* Exercise brief *
Up through the line that contains "Reply to the main Bernie", retype the entries exactly, beginning at the very first line.

* Available records *
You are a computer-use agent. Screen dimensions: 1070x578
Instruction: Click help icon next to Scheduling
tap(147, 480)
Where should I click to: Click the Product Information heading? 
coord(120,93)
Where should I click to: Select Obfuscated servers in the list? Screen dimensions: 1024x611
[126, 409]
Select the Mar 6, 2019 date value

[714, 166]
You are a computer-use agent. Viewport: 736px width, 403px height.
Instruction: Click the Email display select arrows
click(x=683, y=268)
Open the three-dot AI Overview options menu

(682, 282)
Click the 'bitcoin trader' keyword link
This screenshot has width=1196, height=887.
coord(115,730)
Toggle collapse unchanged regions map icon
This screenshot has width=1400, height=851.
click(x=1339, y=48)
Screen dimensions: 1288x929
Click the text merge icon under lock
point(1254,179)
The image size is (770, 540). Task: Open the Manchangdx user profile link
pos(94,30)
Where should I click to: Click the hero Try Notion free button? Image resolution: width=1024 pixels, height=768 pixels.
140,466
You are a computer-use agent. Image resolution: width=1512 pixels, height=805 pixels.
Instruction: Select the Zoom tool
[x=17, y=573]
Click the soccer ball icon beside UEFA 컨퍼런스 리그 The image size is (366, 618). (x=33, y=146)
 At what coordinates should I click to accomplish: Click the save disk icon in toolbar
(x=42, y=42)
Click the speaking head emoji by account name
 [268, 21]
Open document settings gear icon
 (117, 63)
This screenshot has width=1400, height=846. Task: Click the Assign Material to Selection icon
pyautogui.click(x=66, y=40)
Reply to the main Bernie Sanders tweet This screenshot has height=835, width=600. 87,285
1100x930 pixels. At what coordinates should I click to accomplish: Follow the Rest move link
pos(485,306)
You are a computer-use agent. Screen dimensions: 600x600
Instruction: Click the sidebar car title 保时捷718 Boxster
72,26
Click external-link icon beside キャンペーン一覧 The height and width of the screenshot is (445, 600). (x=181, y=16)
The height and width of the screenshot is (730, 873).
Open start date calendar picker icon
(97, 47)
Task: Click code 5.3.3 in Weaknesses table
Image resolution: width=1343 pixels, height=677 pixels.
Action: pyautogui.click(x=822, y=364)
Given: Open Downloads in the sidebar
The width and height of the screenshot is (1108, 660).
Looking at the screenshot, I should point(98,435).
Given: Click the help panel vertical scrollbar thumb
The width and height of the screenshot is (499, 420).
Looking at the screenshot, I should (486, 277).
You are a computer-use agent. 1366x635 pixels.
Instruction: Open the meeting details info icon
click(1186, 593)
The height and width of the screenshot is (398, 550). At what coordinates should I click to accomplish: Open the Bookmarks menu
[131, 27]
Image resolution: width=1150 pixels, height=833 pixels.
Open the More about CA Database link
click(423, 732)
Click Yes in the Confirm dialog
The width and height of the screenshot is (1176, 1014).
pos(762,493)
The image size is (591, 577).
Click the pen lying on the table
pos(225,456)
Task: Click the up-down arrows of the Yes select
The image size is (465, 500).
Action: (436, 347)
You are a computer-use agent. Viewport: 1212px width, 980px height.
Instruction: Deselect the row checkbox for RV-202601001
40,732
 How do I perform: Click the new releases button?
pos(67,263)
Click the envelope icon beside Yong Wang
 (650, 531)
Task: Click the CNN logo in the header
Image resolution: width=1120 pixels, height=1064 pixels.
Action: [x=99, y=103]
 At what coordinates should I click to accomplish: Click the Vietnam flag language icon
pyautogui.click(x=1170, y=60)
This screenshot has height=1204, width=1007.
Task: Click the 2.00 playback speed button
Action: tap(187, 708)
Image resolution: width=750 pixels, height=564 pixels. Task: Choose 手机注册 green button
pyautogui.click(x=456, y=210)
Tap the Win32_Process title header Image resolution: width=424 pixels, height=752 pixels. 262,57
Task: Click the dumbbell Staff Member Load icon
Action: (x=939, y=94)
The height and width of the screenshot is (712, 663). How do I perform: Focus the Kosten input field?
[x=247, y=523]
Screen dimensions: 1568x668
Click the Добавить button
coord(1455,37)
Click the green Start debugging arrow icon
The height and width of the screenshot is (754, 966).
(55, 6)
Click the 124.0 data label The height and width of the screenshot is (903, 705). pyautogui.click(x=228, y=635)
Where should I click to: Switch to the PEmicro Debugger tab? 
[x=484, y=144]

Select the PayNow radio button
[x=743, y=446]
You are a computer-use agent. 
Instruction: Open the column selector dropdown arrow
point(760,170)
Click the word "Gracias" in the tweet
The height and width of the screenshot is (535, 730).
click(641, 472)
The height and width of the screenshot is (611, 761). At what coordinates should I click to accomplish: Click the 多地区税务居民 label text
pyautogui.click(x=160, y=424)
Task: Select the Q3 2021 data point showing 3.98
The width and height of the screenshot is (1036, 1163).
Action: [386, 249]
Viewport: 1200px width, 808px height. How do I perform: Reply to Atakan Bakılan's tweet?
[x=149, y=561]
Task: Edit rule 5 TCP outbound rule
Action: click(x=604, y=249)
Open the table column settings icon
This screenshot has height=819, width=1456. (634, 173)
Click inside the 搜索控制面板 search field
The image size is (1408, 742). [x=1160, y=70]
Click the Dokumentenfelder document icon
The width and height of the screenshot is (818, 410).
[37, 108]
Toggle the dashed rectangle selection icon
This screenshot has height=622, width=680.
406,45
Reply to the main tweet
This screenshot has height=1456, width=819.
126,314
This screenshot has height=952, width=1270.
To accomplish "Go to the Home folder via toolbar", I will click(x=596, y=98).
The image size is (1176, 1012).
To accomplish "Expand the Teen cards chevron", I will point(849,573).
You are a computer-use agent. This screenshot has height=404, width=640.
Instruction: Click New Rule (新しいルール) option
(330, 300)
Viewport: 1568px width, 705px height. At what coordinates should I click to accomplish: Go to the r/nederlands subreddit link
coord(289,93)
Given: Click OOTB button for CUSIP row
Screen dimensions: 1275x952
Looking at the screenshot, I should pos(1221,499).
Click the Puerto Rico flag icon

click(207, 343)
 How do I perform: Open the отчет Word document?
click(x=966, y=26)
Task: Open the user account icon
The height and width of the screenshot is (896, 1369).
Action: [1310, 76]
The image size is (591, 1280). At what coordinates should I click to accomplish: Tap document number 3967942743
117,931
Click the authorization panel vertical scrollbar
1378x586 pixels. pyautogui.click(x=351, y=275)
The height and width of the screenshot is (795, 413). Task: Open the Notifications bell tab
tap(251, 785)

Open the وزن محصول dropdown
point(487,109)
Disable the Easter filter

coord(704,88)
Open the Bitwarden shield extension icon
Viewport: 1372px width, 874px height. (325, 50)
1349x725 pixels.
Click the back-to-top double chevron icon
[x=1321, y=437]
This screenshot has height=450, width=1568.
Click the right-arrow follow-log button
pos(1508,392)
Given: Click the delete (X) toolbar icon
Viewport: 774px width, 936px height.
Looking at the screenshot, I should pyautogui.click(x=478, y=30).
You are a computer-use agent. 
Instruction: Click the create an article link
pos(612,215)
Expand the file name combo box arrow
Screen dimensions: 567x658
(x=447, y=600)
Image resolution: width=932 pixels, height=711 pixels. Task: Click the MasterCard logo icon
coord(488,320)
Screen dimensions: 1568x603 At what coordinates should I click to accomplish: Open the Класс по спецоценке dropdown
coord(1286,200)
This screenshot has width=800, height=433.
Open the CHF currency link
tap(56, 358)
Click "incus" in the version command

* Exercise response *
You are a computer-use agent. Screen dimensions: 1070x578
Instruction: Click help icon next to Scheduling
tap(147, 480)
Where should I click to: Click the Product Information heading? 
coord(120,93)
Where should I click to: Select Obfuscated servers in the list? Screen dimensions: 1024x611
[126, 409]
Select the Mar 6, 2019 date value

[714, 166]
You are a computer-use agent. Viewport: 736px width, 403px height.
Instruction: Click the Email display select arrows
click(x=683, y=268)
Open the three-dot AI Overview options menu

(682, 282)
Click the 'bitcoin trader' keyword link
This screenshot has width=1196, height=887.
coord(115,730)
Toggle collapse unchanged regions map icon
This screenshot has width=1400, height=851.
click(x=1339, y=48)
Screen dimensions: 1288x929
Click the text merge icon under lock
point(1254,179)
The image size is (770, 540). Task: Open the Manchangdx user profile link
pos(94,30)
Where should I click to: Click the hero Try Notion free button? Image resolution: width=1024 pixels, height=768 pixels.
140,466
You are a computer-use agent. Image resolution: width=1512 pixels, height=805 pixels.
Instruction: Select the Zoom tool
[x=17, y=573]
Click the soccer ball icon beside UEFA 컨퍼런스 리그 The image size is (366, 618). (x=33, y=146)
 At what coordinates should I click to accomplish: Click the save disk icon in toolbar
(x=42, y=42)
Click the speaking head emoji by account name
 [268, 21]
Open document settings gear icon
 (117, 63)
This screenshot has width=1400, height=846. Task: Click the Assign Material to Selection icon
pyautogui.click(x=66, y=40)
Reply to the main Bernie Sanders tweet This screenshot has height=835, width=600. 87,285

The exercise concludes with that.